● **Directions**
Wherever a line in the data below holds "avatar", copy that line.
(Beginning of Raw data)
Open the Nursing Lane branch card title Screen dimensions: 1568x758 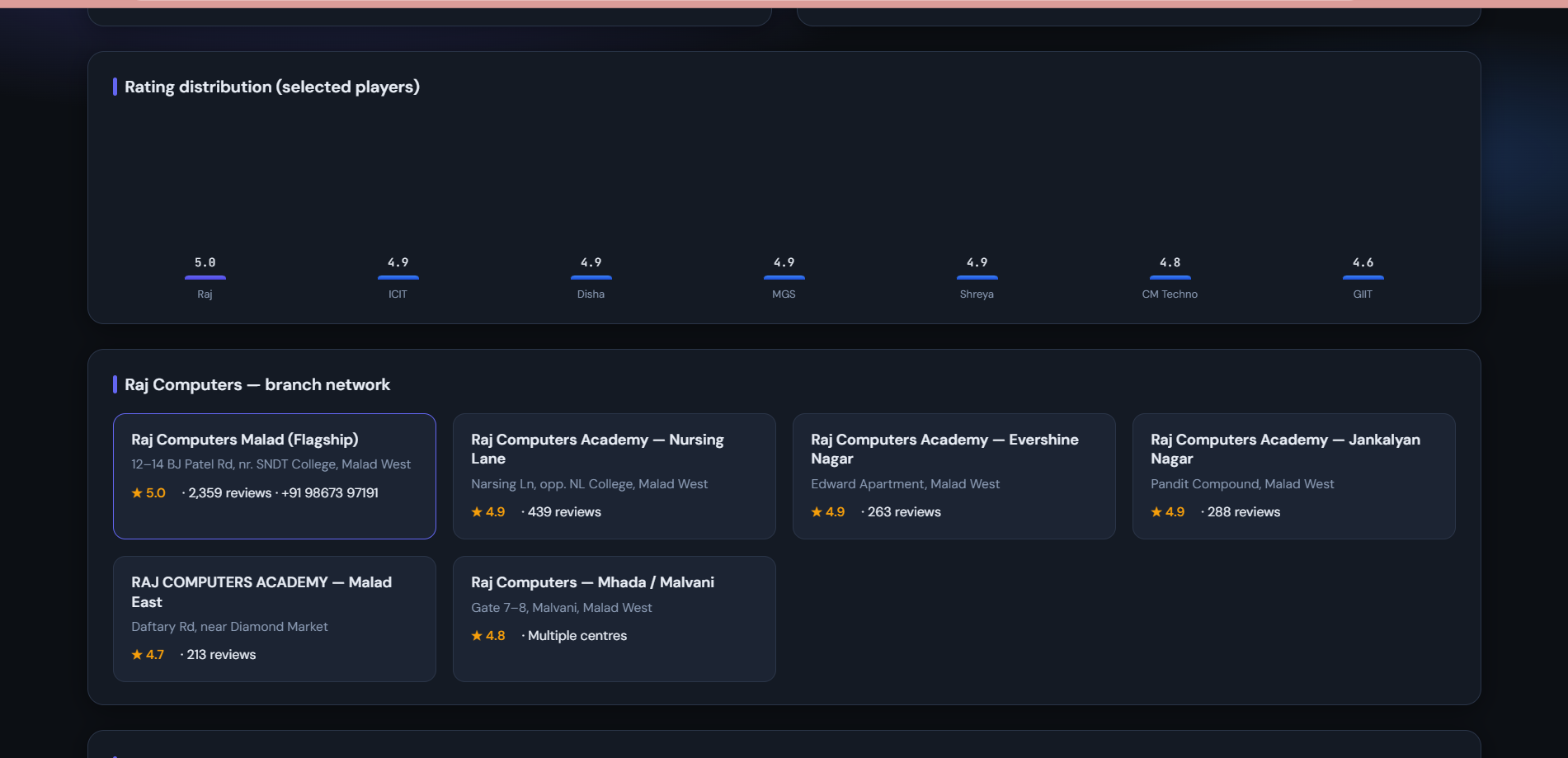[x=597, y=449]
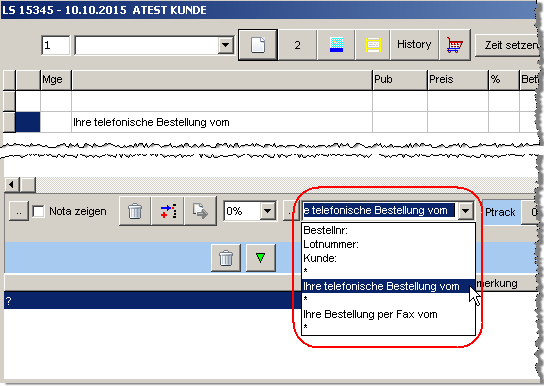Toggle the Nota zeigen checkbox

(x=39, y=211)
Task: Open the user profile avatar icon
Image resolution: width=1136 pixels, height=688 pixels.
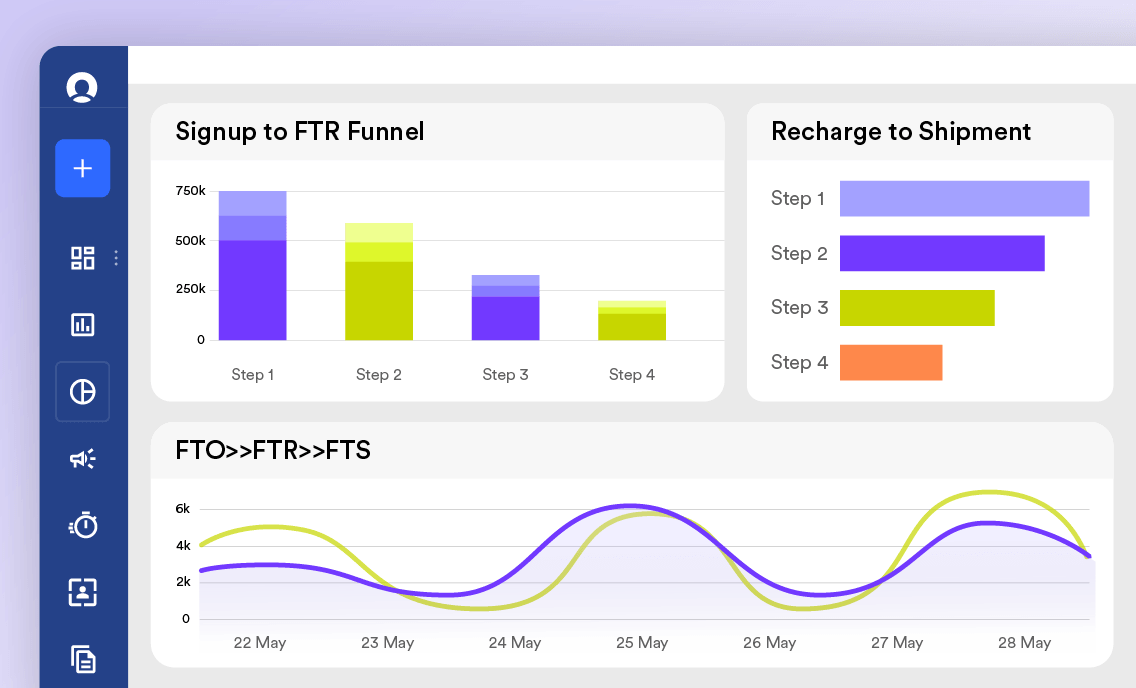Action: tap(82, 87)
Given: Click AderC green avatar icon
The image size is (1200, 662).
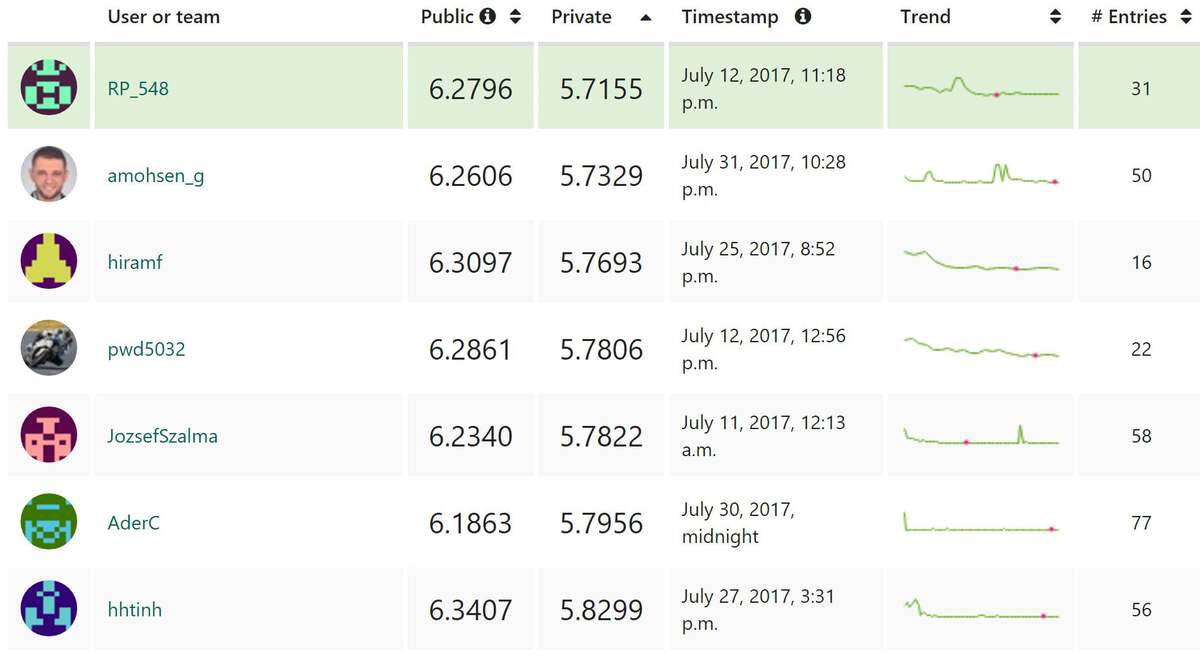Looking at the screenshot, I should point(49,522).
(End of Raw data)
(Beginning of Raw data)
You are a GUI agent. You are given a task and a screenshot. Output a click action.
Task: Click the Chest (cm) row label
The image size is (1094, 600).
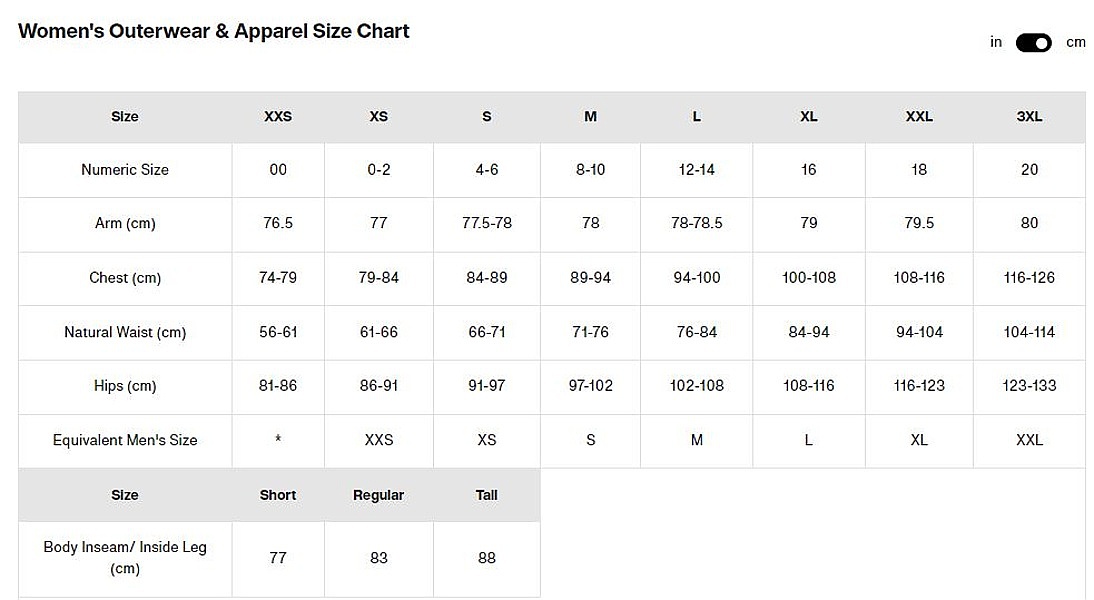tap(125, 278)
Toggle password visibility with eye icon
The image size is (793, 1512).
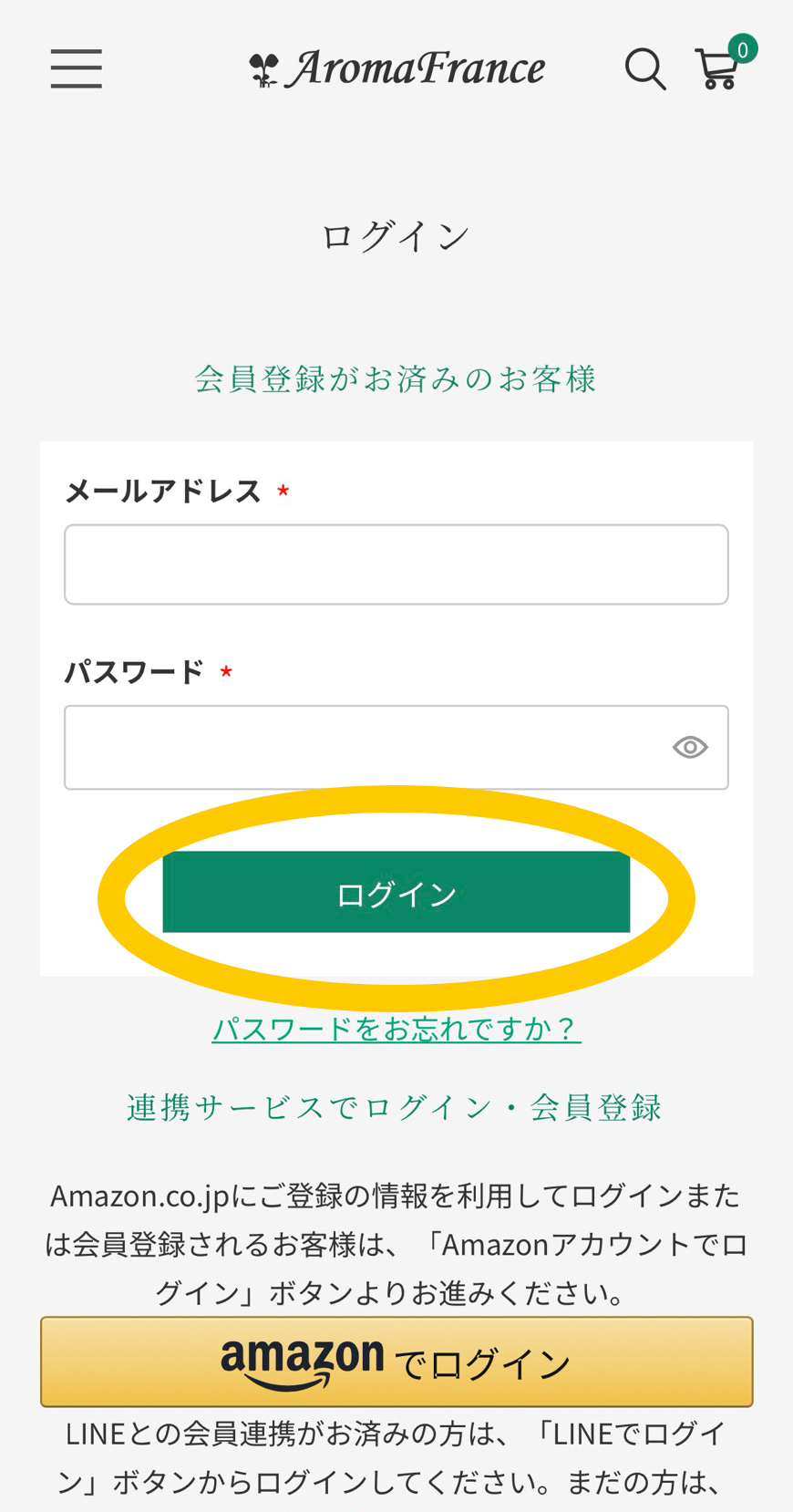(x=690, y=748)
(End of Raw data)
(Beginning of Raw data)
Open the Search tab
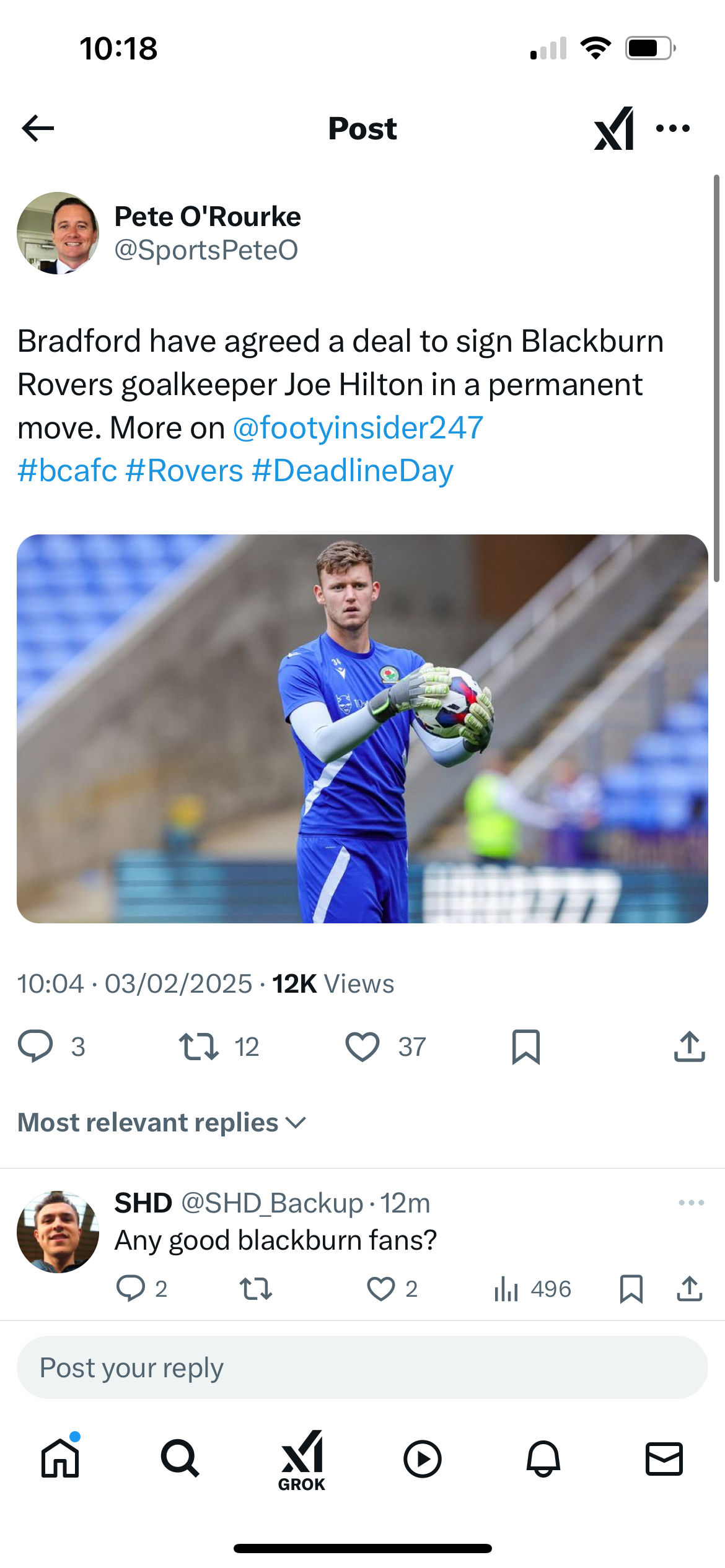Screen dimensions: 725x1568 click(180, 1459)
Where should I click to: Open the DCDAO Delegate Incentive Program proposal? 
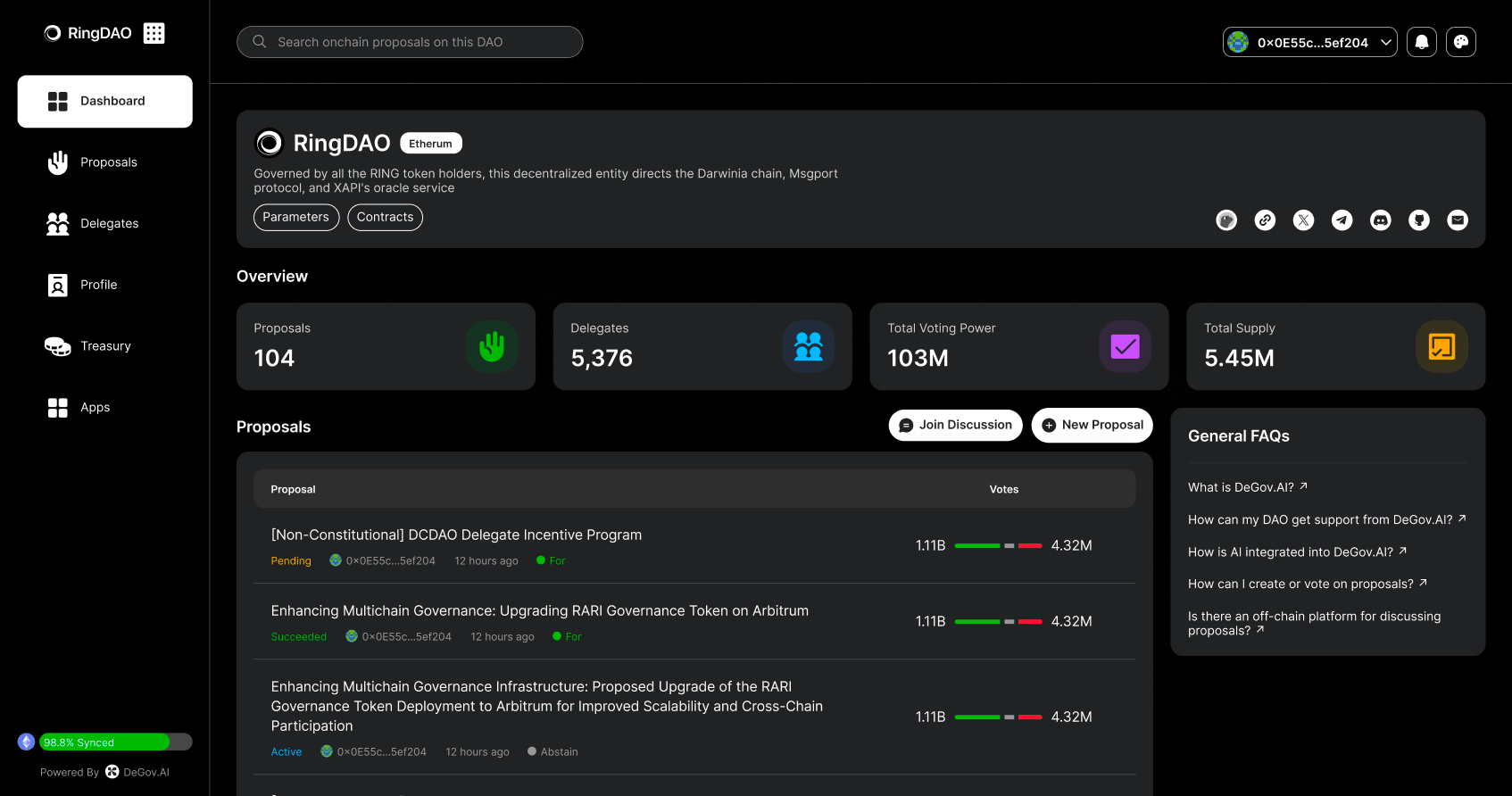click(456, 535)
(End of Raw data)
● **Solution for this problem**
Task: Open the user profile avatar icon
Given: Click AderC green avatar icon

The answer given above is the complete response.